## SHORT EXERCISE
Retype every line of the records below word for word, leaving out the pictures.

==== EXERCISE INPUT ====

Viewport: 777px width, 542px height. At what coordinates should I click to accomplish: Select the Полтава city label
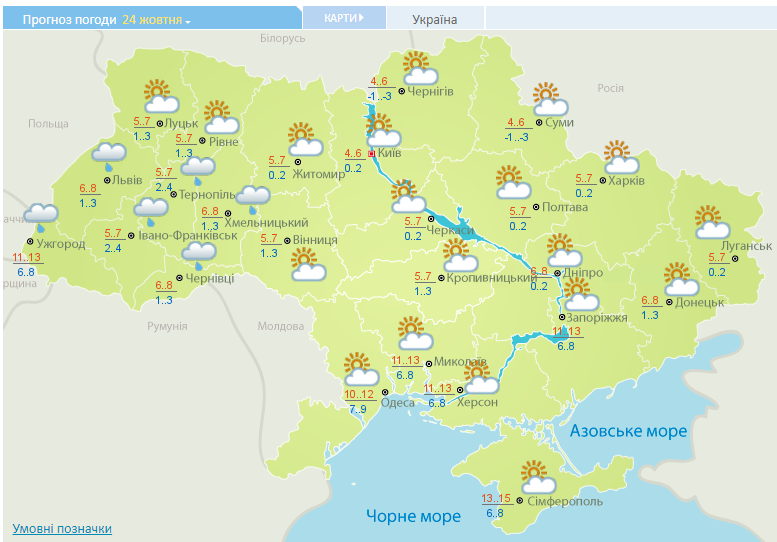[x=564, y=207]
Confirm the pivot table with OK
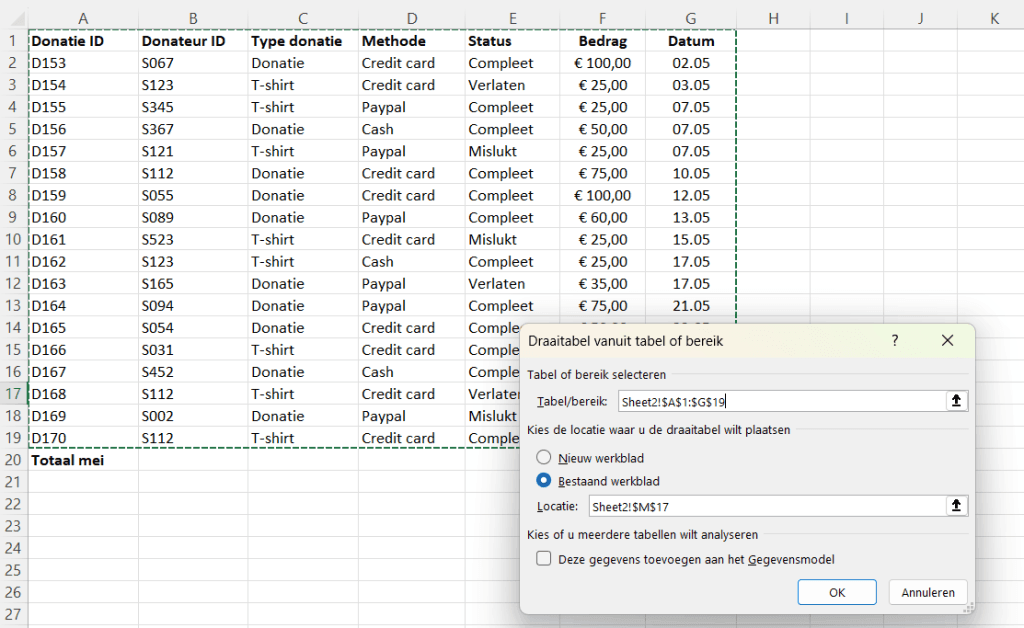 837,592

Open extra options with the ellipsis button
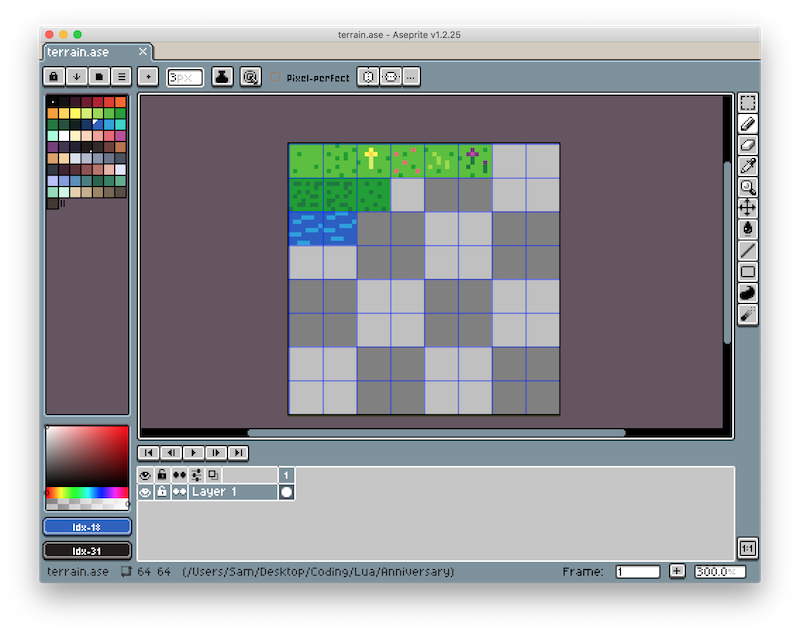pos(410,77)

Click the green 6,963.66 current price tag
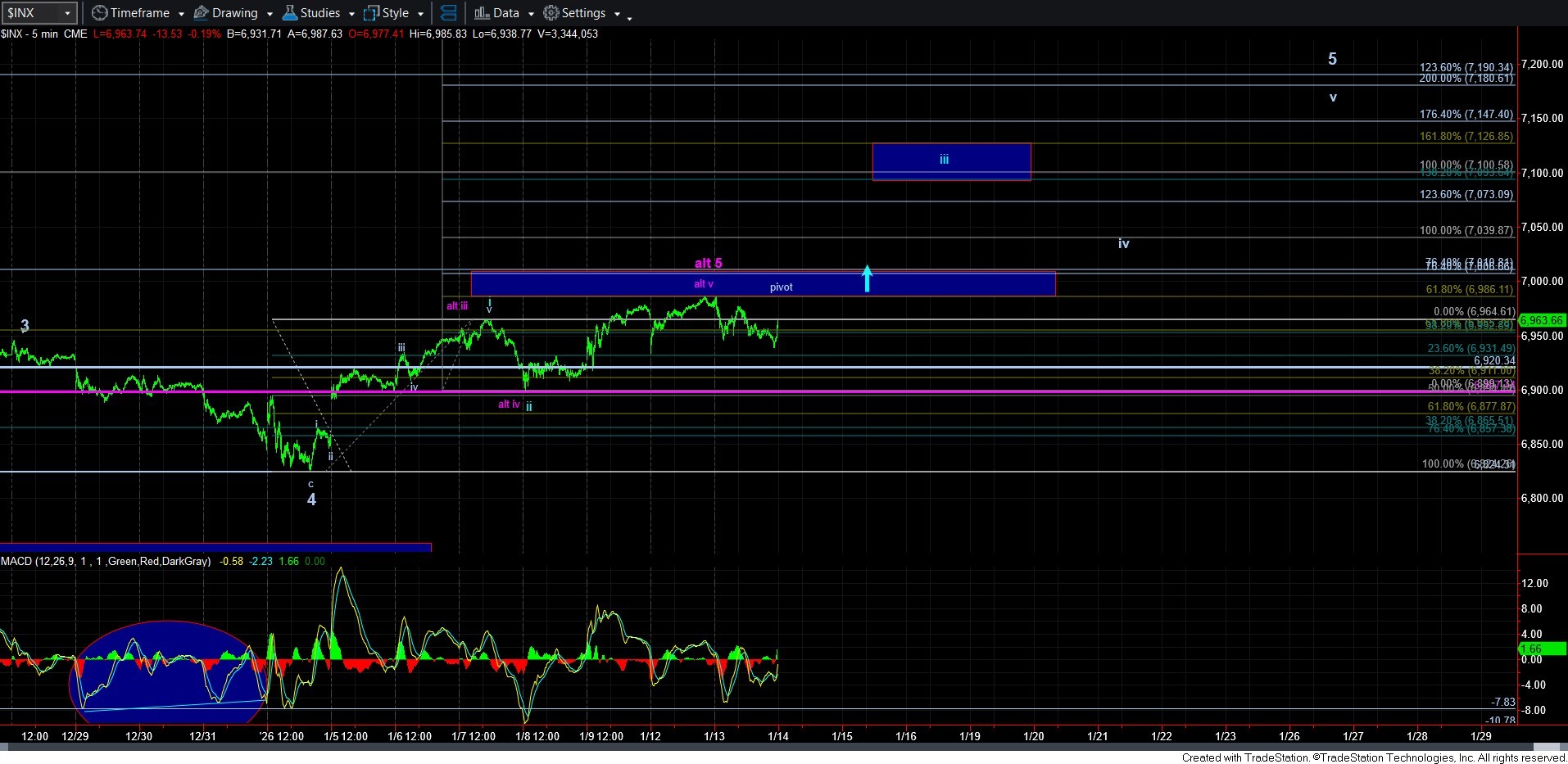(x=1541, y=320)
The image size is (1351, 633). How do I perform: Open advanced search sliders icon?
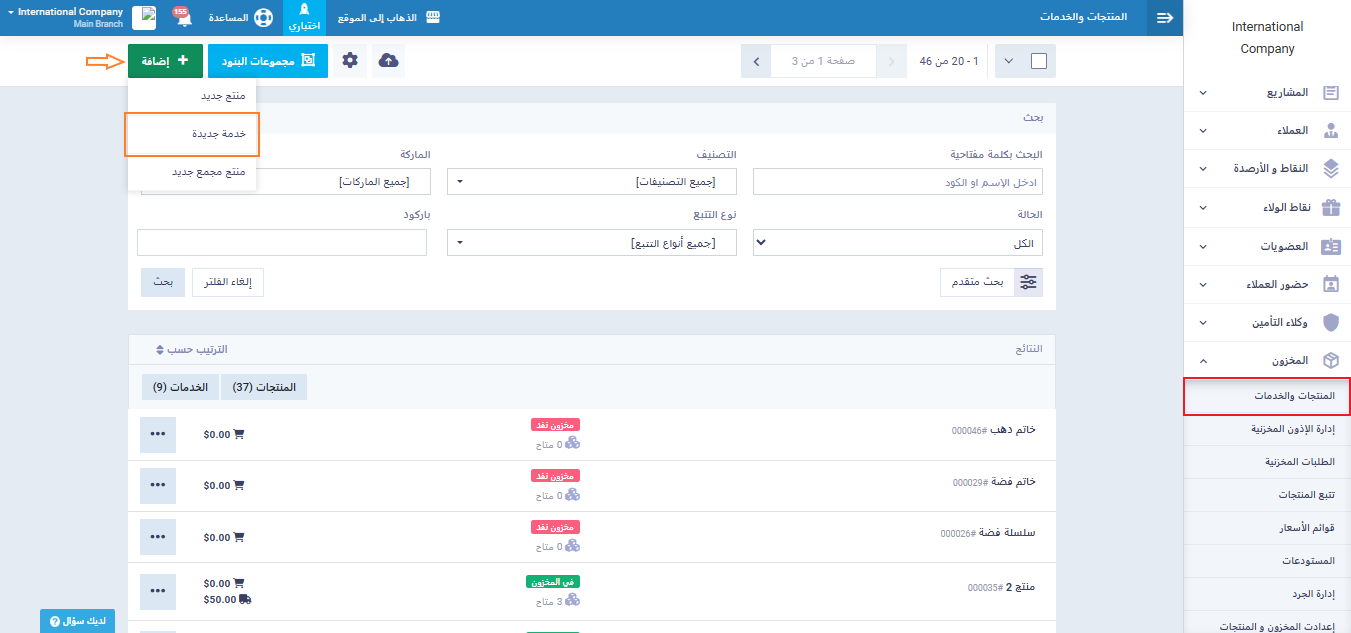pyautogui.click(x=1028, y=282)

====

## TASK RESPONSE
Viewport: 777px width, 542px height. At what coordinates should I click to accomplish: Select the Полтава city label
[x=564, y=207]
Confirm the pivot table with OK
 837,592

Open extra options with the ellipsis button
pos(410,77)

Click the green 6,963.66 current price tag
(x=1541, y=320)
The image size is (1351, 633). How do I perform: Open advanced search sliders icon?
pyautogui.click(x=1028, y=282)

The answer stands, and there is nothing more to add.